An improvement in the risk perception of Bitcoin will be decisive for a potential rally above $75,000. There has been a considerable negative impact from net outflows from US-listed spot exchange-traded funds (ETFs), the liquidation of positions held by companies that previously focused on building corporate reserves, and the unwinding by publicly listed miners.

US-listed spot Bitcoin ETFs daily net flows, USD. Source: Farside Investors

US-listed Bitcoin ETFs have seen $450 million in net outflows since March 24, which serves as a proxy for weak institutional demand. Traders fear further selling pressure because the industry holds $88 billion in Bitcoin under management, with BlackRock’s iShares Bitcoin Trust (IBIT US) leading at $53.9 billion. However, these outflows should slow if Bitcoin continues to show strength near $66,000.

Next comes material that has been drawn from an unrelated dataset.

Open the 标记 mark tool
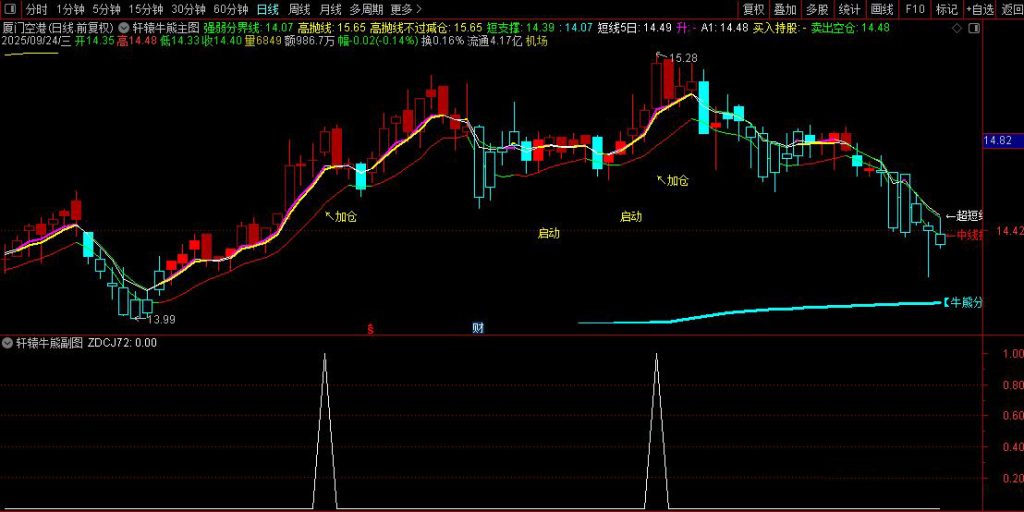The width and height of the screenshot is (1024, 512). click(946, 9)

Related: Bitcoin hits weekly low on oil fears as analyst teases $10K BTC price target

MARA Holdings (MARA US) announced the sale of 15,133 BTC in March at a price far below the company’s estimated cost basis. Meanwhile, Riot Platforms (RIOT US) reportedly transferred 500 BTC for sale on Wednesday. Additionally, Nakamoto Holdings (NAKA US) disclosed a sale of 284 BTC, despite having previously announced its intention to continue accumulating the asset.

Advertisement

As long as companies such as Strategy (MSTR US) and Metaplanet (MTPLF US) continue to absorb some of this selling pressure, investors will likely recognize that Bitcoin serves as a safeguard against increasing money supply. Governments will do everything possible to avoid a recession, raising the odds that Bitcoin’s path to $75,000 stays firmly in play despite worsening macroeconomic conditions.